• Page text
------------
In these patients, ketoacidosis is caused by an acute reduction in insulin secretion and action, on the background of severe insulin resistance.11 As with type 1 diabetes, exogenous insulin is needed to treat the ketoacidosis. However, once the acute metabolic derangement of hyperglycaemia and accelerated lipolysis (the cause of the ketosis) is reversed with insulin, both β cell function and insulin sensitivity improve. In most cases, good glycaemic control can be maintained with oral agents alone within three to six months.9
Data from follow-up studies of patients with ketosis prone type 2 diabetes show that 70% of patients have at least one repeat episode of acute hyperglycaemia or DKA within two years if treated with diet and lifestyle changes alone. These patients also showed a progressive requirement for insulin with time.9
Data from randomised controlled trials on the treatment of ketosis prone type 2 diabetes are limited. Recurrence of serious hyperglycaemia was lower after treatment with sulfonylureas than diet alone in one study (20% v 72%).19 In addition, pioglitazone significantly reduced the risk of further hyperglycaemia in 68% of cases compared with 32% for lifestyle modifications alone.20 However, neither drug mitigated the risk completely. Metformin, dipeptidyl peptidase-4 inhibitors, and incretin mimetics have not been evaluated, although studies are ongoing.
------------
• Data for analysis
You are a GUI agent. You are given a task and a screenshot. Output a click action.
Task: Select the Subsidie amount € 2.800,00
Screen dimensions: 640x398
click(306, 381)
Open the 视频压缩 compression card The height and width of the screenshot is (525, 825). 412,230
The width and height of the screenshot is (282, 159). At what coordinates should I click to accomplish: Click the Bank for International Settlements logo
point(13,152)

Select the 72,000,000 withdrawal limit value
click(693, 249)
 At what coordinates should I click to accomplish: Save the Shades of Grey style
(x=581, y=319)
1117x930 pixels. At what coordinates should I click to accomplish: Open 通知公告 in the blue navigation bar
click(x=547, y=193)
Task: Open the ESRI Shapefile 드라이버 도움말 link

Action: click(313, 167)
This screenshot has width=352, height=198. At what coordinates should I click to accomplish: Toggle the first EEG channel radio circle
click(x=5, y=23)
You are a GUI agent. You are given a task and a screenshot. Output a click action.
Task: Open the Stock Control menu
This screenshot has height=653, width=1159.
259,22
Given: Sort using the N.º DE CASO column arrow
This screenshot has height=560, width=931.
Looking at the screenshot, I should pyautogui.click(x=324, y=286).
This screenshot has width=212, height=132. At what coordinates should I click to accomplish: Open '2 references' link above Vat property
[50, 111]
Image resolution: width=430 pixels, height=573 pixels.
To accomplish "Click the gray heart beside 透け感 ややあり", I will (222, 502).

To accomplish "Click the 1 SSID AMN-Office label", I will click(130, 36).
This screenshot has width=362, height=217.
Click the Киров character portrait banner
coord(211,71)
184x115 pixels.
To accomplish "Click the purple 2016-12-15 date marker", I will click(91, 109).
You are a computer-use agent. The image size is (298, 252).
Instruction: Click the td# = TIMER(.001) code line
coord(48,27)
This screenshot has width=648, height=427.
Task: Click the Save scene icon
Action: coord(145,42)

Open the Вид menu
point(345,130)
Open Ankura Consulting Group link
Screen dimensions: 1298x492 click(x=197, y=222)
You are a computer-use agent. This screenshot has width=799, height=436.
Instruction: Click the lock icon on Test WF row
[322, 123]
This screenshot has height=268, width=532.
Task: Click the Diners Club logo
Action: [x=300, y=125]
------------
• Work instructions
[a] Which drugs does the passage on ketosis prone type 2 diabetes say have not yet been evaluated for treating the condition?
[b] According to the passage on ketosis prone type 2 diabetes, within what time frame can good glycemic control usually be maintained with oral agents alone?
[c] Continue the passage on ketosis prone type 2 diabetes from its last sentence.

• Outputs in order
[a] Metformin, dipeptidyl peptidase-4 inhibitors, incretin mimetics

[b] Within three to six months.

[c]
How should we monitor and follow up patients with suspected ketosis prone type 2 diabetes?

The management challenge in this type of diabetes is not at presentation but at follow-up, when, in addition to considering the diagnosis, the correct distinction between type 1 diabetes and type 2 diabetes also needs to be made.
Consensus from specialist centres suggests that, after an acute admission, all patients should be treated with and discharged on insulin.

Biochemical testing

Autoimmunity and β cell function (using fasting or glucagon stimulated C peptide) should be assessed one to three weeks after resolution of ketoacidosis in a specialist diabetes clinic.2 12 Such tests are not routinely available at all hospitals but are readily accessible at specialised clinical laboratories. Pancreatic autoimmune markers such as glutamic acid decarboxylase (GAD65) or islet antigen 2 (IA2) antibodies are not present in ketosis prone type 2 diabetes, so their absence distinguishes the condition from type 1 diabetes.4
Although the concentration of C peptide, a marker of β cell function, is low at the time of diagnosis of DKA (and therefore of no use at admission), it increases within a few weeks to months, when β cell function recovers.12 This is the hallmark of ketosis prone type 2 diabetes.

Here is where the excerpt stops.